Alors que les États-Unis ont engagé depuis septembre une opération militaire d’ampleur inédite dans les Caraïbes, Donald Trump fait du Venezuela la pièce centrale d’un dispositif mêlant lutte antidrogue, pression géopolitique, enjeux électoraux et confrontation idéologique. Mais derrière la rhétorique martiale, la réalité du narcotrafic est plus complexe que ne le prétend la Maison-Blanche. Et le rôle de Caracas, essentiel mais secondaire, ne correspond pas à l’image d’un État maître d’œuvre du fentanyl qui ravage l’Amérique du Nord.
Depuis l’arrivée de Nicolás Maduro au pouvoir en 2013, les relations entre Caracas et Washington se sont progressivement enlisées dans une spirale de sanctions, d’accusations de fraude électorale et de pressions politiques. Le régime chaviste, déjà fragilisé par l’effondrement de son économie pétrolière, a survécu grâce à une combinaison d’alliances extérieures (Russie, Iran, Chine) et d’un contrôle interne très strict, assuré par des factions militaires impliquées dans divers trafics et dans la gestion de secteurs entiers de l’économie informelle.
L’arrivée de Donald Trump au pouvoir avait immédiatement durci la posture américaine, mais la séquence ouverte cet automne marque un changement d’échelle. Le président a fait requalifier le Venezuela en « narco-terrorist state » et désigné Maduro comme chef du Cártel de los Soles, présenté comme un cartel structuré et centralisé. Les experts rappellent pourtant qu’il s’agit d’un ensemble diffus de groupes au sein des forces armées, impliqués dans des activités illicites mais loin d’être une organisation unifiée.
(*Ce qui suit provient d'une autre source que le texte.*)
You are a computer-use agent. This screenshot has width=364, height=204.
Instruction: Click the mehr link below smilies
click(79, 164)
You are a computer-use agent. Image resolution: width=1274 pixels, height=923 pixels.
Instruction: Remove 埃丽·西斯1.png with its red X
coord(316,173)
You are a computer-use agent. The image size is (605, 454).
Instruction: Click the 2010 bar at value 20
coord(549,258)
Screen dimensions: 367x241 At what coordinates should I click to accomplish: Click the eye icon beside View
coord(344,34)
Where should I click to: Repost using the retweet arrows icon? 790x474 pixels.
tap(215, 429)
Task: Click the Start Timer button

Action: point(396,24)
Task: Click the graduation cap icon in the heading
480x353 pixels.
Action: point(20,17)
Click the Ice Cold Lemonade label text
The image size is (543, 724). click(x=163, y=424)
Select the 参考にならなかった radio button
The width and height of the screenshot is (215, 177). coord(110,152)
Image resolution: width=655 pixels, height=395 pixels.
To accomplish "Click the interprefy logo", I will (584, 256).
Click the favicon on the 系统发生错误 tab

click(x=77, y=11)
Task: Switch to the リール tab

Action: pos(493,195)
La nuance importe peu politiquement : pour la Maison-Blanche, cette qualification crée le cadre juridique permettant d’envisager des frappes préventives et, dans le même mouvement, d’utiliser l’Alien Enemies Act de 1798 pour justifier des déportations de ressortissants vénézuéliens.
Le Venezuela devient ainsi un enjeu total pour Washington, c’est-à-dire un levier de politique intérieure, un dossier migratoire, un théâtre militaire potentiel et un symbole idéologique dans un contexte électoral où la Floride et son électorat d’origine cubaine ou vénézuélienne pèsent lourd.
Ce que montrent réellement les routes de la drogue
La communication présidentielle part de la prémisse simple que le Venezuela serait la source majeure de la drogue qui tue des dizaines de milliers d’Américains chaque année. Or, lorsque l’on examine précisément les flux étudiés par les agences américaines, canadiennes ou latino-américaines, le tableau est très différent.
La crise des opioïdes, celle qui génère les chiffres les plus élevés de mortalité, est d’abord liée au fentanyl. Cette substance, entièrement synthétique, n’est pas produite au Venezuela. Elle est fabriquée au Mexique, par les cartels de Sinaloa et de Jalisco Nouvelle Génération, qui importent leurs précurseurs chimiques de Chine et d’Inde. Ces produits entrent au Mexique par cargos, ports et vols commerciaux avant d’être transformés dans des super-laboratoires situés principalement sur la côte pacifique. La drogue traverse ensuite la frontière américaine à pied, en voiture ou dans des tunnels, parfois par voies postales, mais jamais via les routes caribéennes ou vénézuéliennes.
En d’autres termes, le Venezuela n’a aucun rôle dans l’épidémie de fentanyl qui ravage l’Amérique du Nord.